Efficacy of 99mTc pertechnetate and 131I radioisotope therapy in sodium/iodide symporter (NIS)-expressing neuroendocrine tumors in vivo.Eur J Nucl Med Mol Imaging 2007; 34(5):638-650EJ
There is growing interest in the human sodium/iodide symporter (NIS) gene both as a molecular imaging reporter gene and as a therapeutic gene. Here, we show the feasibility of radioisotope therapy of neuroendocrine tumors. As a separate application of NIS gene transfer, we image NIS-expressing tumors with pinhole SPECT in living subjects.
Biodistribution studies and in vivo therapy experiments were performed in nude mice carrying stably NIS-expressing neuroendocrine tumor xenografts following i.v. injection of (131)I and (99m)Tc pertechnetate. To show the usefulness of NIS as an imaging reporter gene, (99m)Tc pertechnetate uptake was imaged in vivo using a clinical gamma camera in combination with a custom-made single pinhole collimator, followed by SPECT/small animal MRI data coregistration.
NIS-expressing neuroendocrine tumors strongly accumulated (131)I and (99m)Tc pertechnetate, as did thyroid, stomach, and salivary gland.

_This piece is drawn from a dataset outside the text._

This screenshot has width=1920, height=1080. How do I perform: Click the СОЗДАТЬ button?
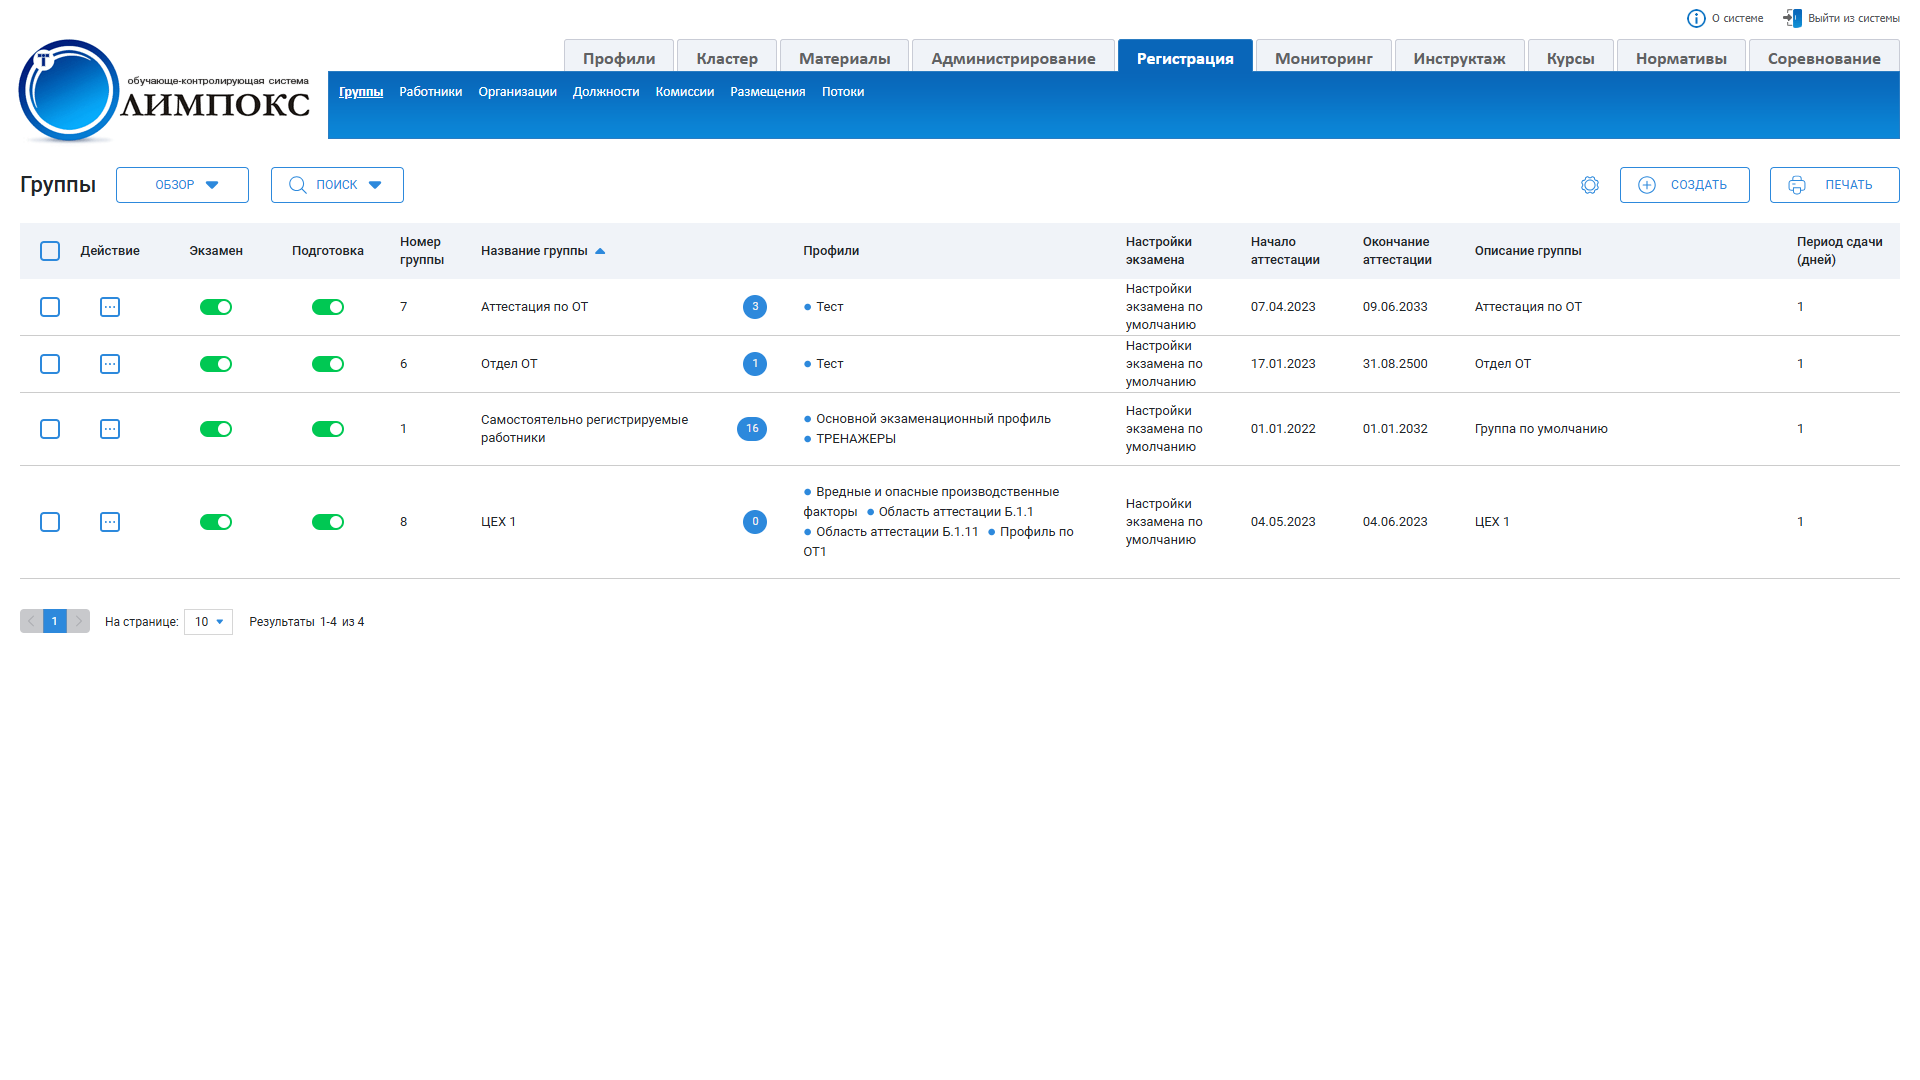pos(1684,185)
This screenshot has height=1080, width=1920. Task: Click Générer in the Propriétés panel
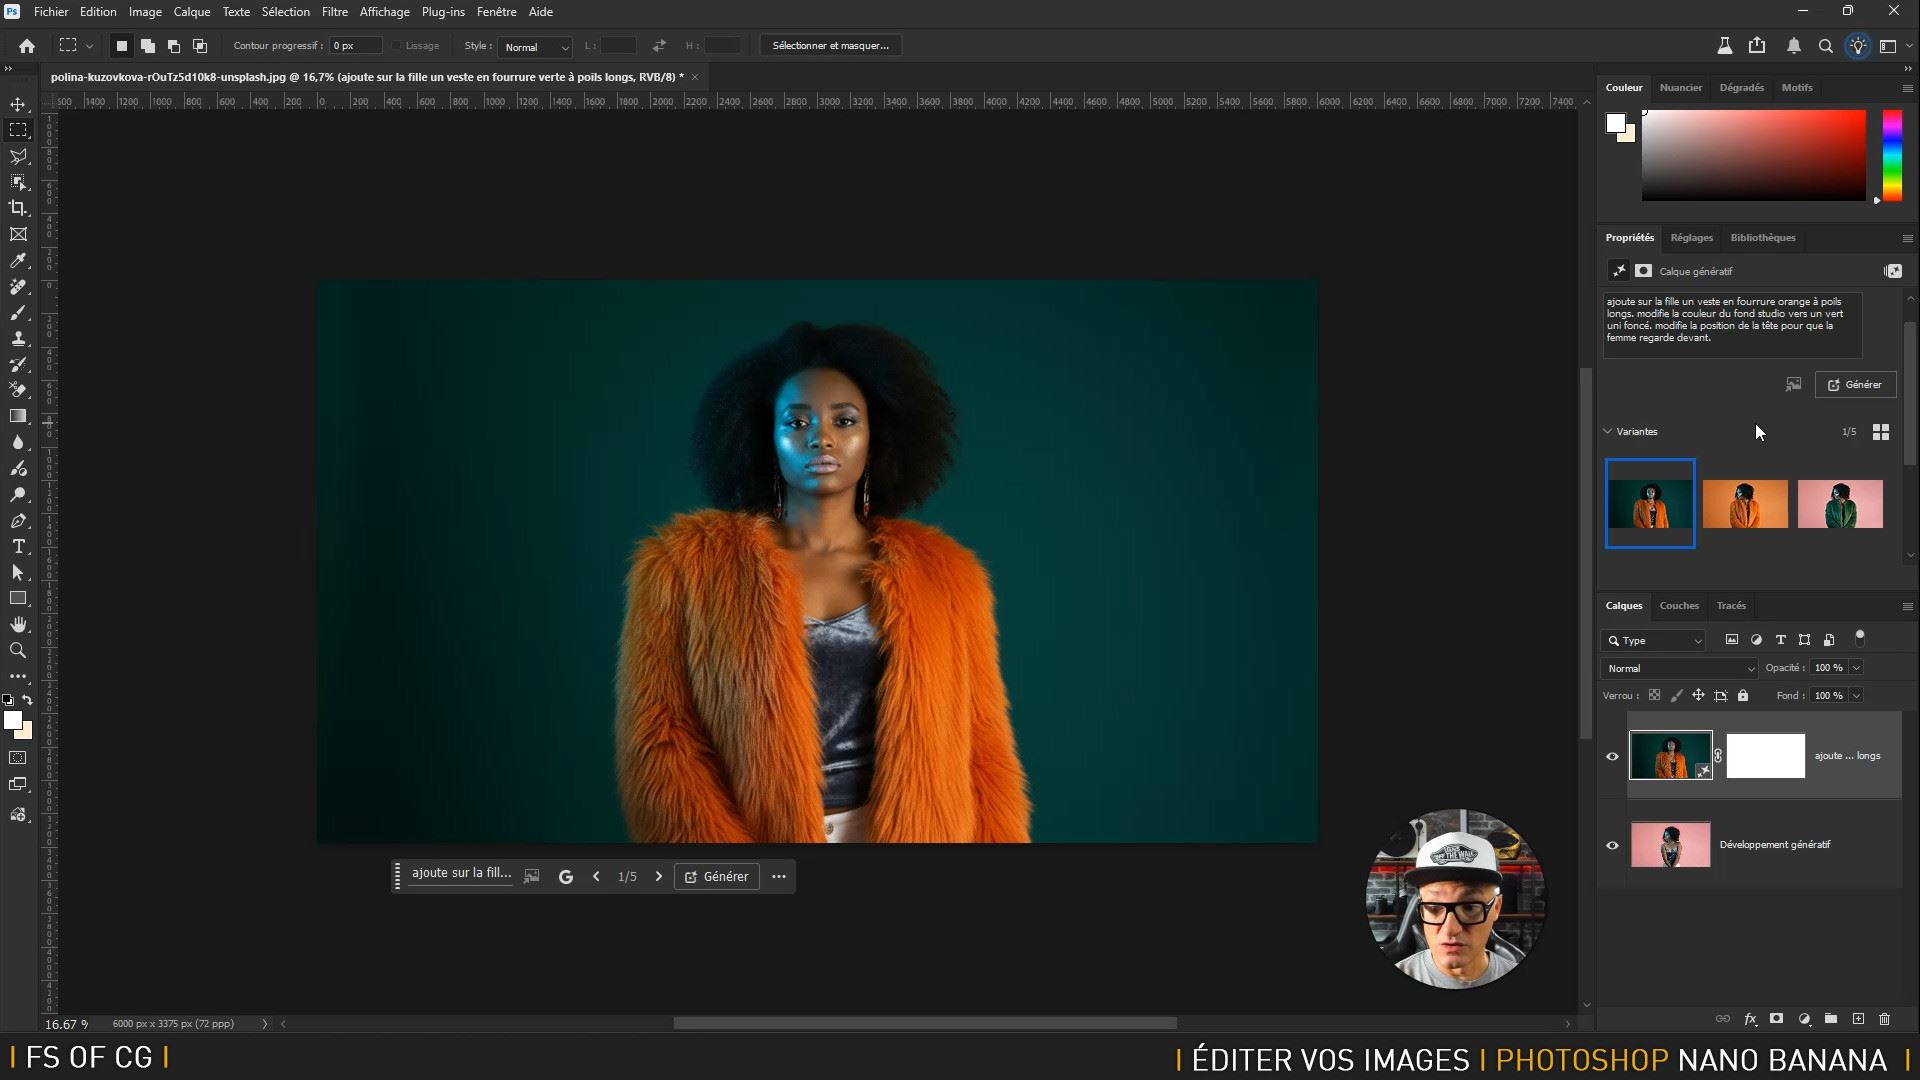tap(1855, 385)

The volume of NIS-expressing neuroendocrine tumors decreased significantly after therapeutic administration of (131)I or (99m)Tc pertechnetate, whereas control tumors continued to grow. NIS-mediated uptake of (99m)Tc pertechnetate could be imaged in vivo at high resolution with a clinical gamma camera equipped with a custom-made single pinhole collimator. High-resolution functional and morphologic information could be combined in a single three-dimensional data set by coregistration of SPECT and small animal MRI data. Lastly, we demonstrated a therapeutic effect of (99m)Tc pertechnetate on NIS-expressing neuroendocrine tumors in cell culture and, for the first time, in vivo, thought to be due to emitted Auger and conversion electrons.
NIS-expressing neuroendocrine tumors efficiently concentrate radioisotopes, allowing for in vivo high-resolution small animal SPECT imaging as well as rendering possible successful radioisotope therapy of neuroendocrine tumors.